(Beginning of PROVIDED ENTRIES)

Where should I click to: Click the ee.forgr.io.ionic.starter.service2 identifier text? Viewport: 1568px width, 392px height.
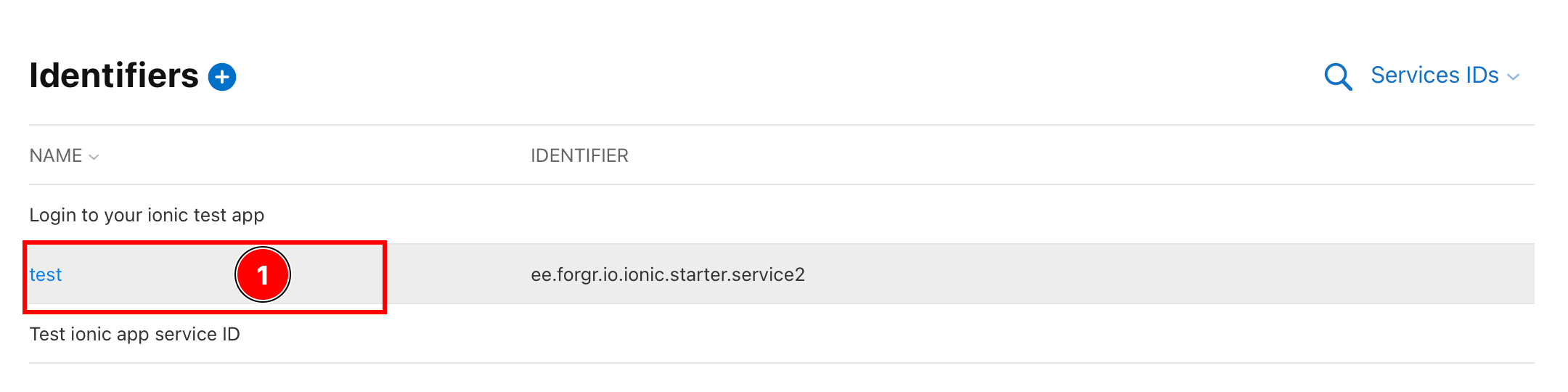(x=667, y=274)
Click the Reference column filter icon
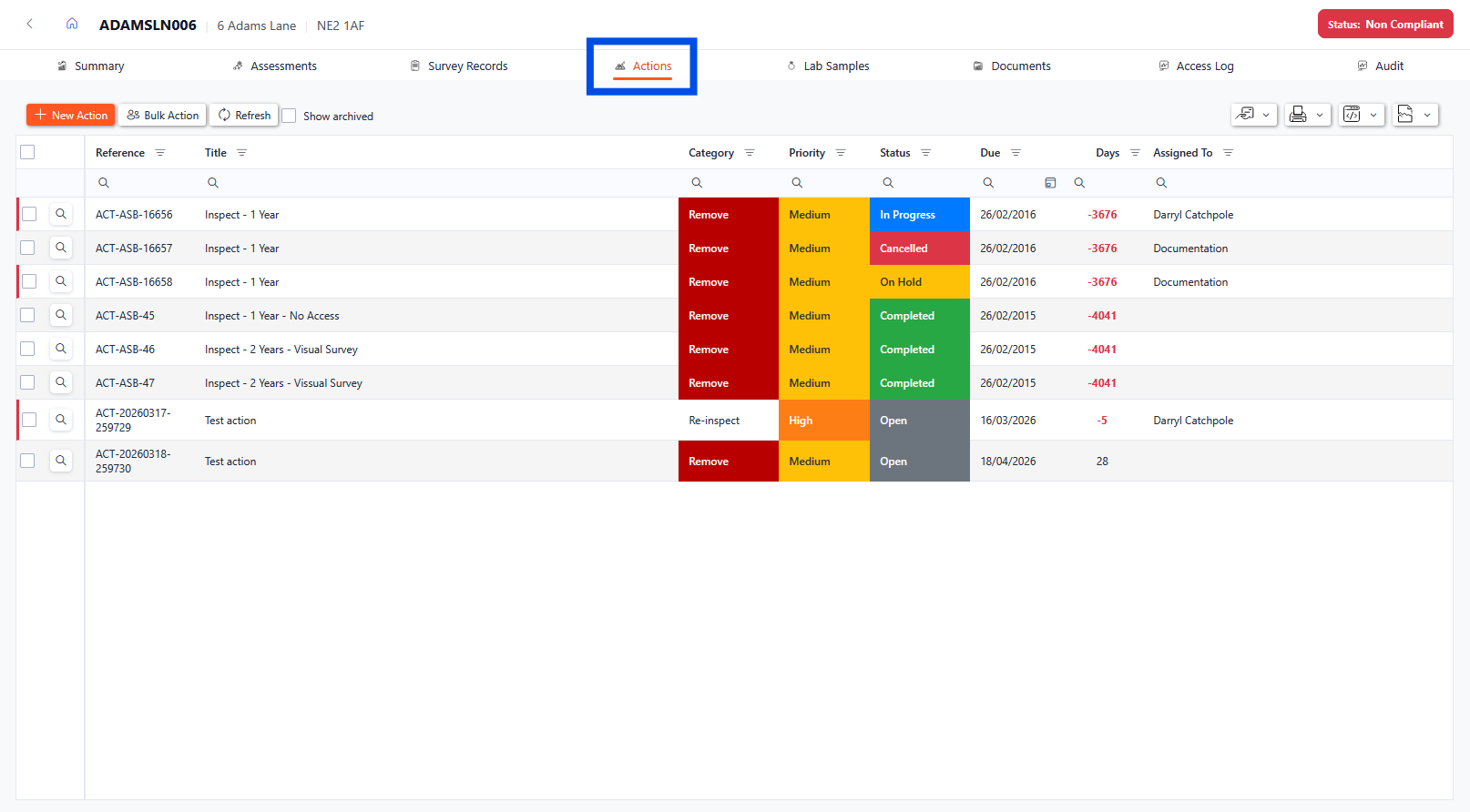The width and height of the screenshot is (1470, 812). click(160, 153)
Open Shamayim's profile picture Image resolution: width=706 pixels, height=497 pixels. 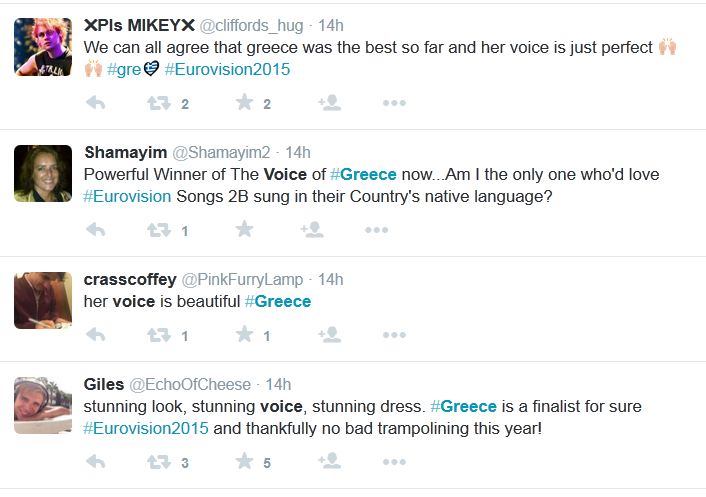coord(43,174)
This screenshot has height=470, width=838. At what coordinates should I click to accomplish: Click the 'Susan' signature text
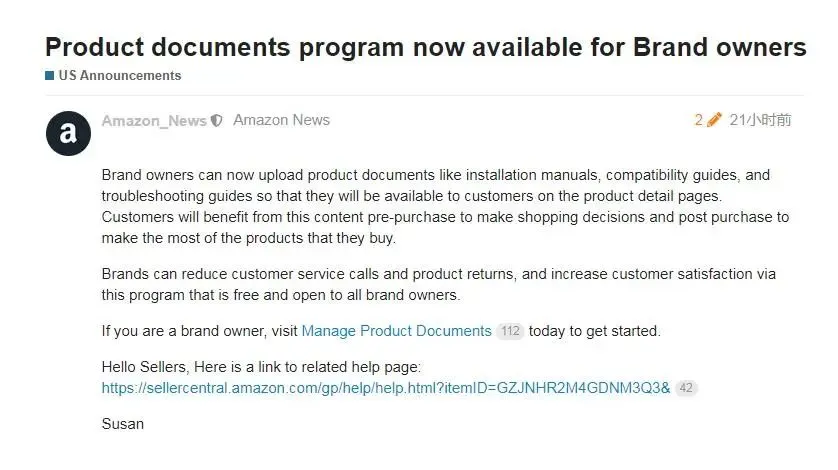click(x=122, y=424)
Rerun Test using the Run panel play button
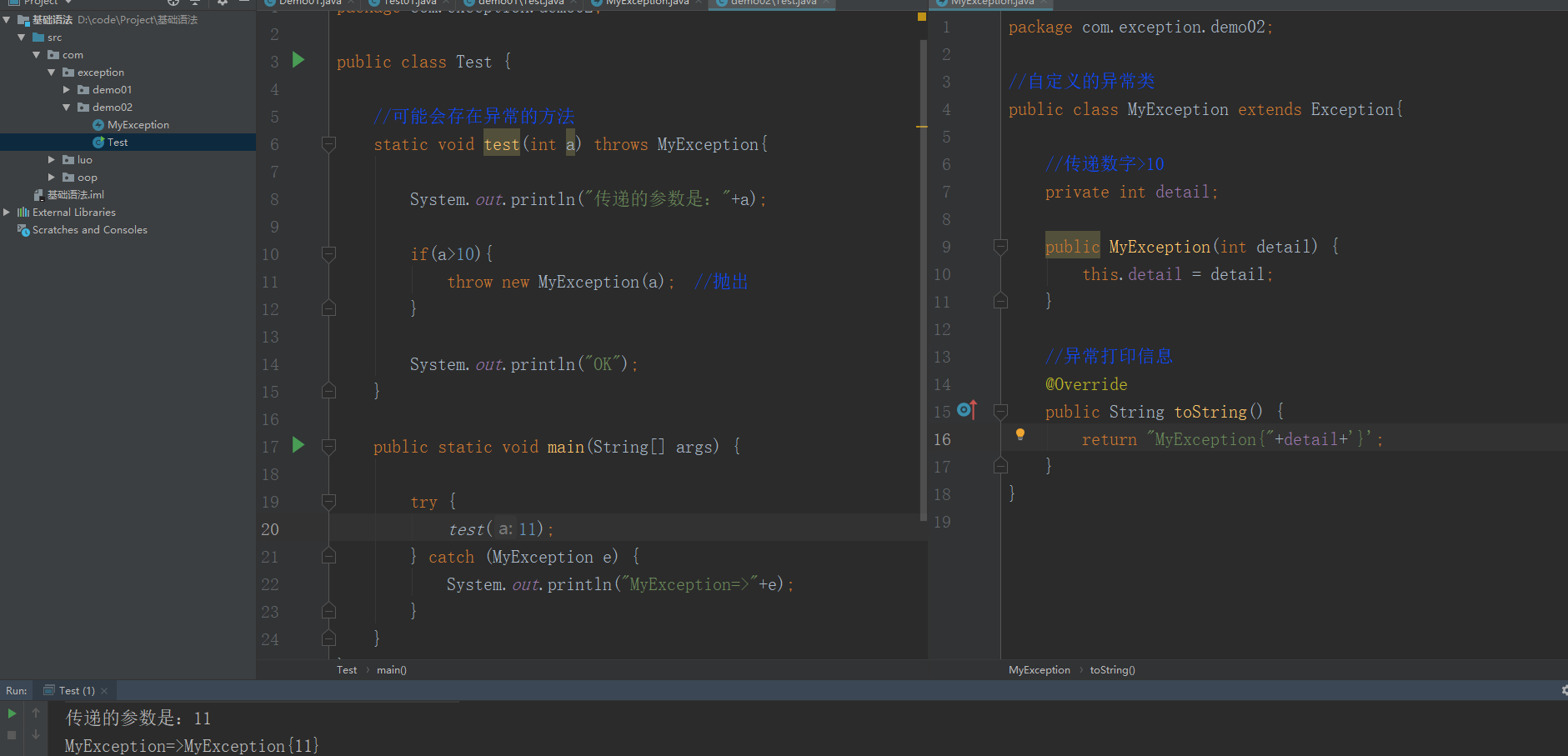The width and height of the screenshot is (1568, 756). [12, 713]
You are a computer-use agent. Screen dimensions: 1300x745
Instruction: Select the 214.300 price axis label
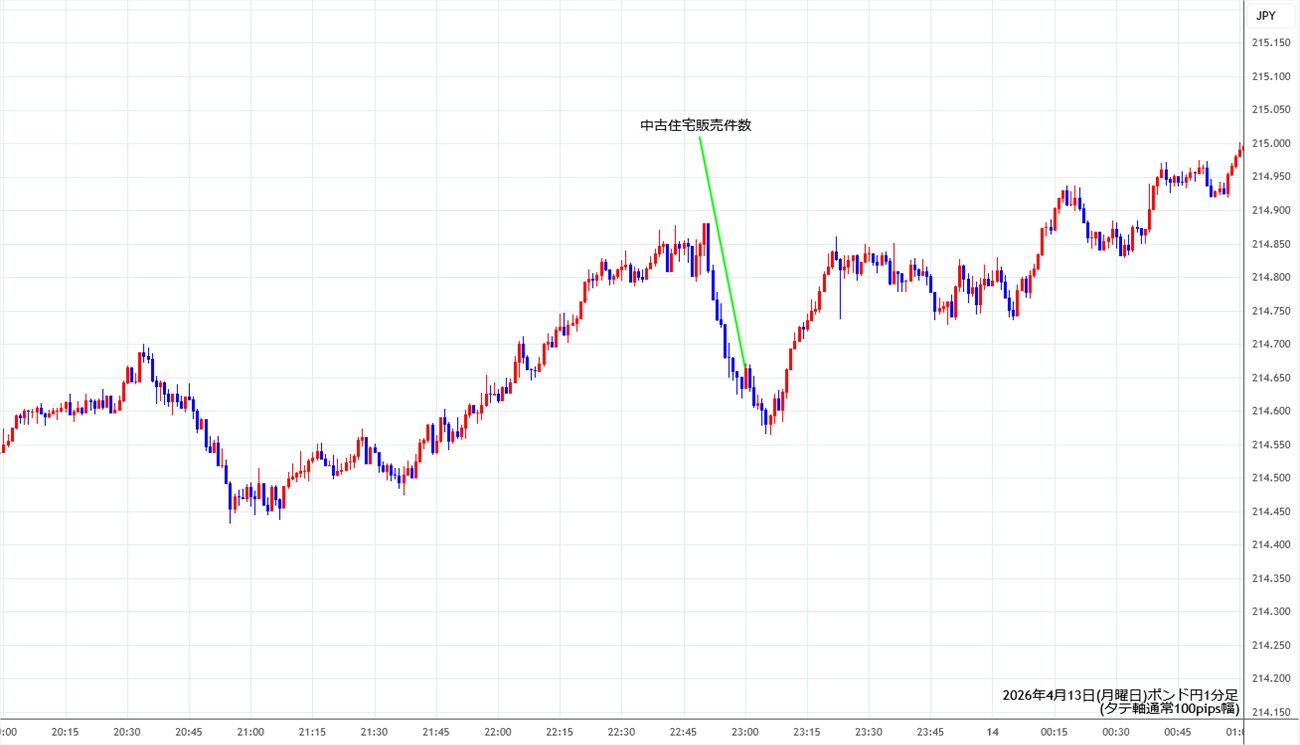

(End of PROVIDED ENTRIES)

_WHAT IS NEEDED_
Pick up at the line that holds "You are a computer-use" and restate each line, word for word, through the last line of the entries. Include both end lines but none of the pictures.

_OUTPUT FOR THIS TASK_
You are a computer-use agent. Screen dimensions: 1300x745
Instruction: Select the 214.300 price axis label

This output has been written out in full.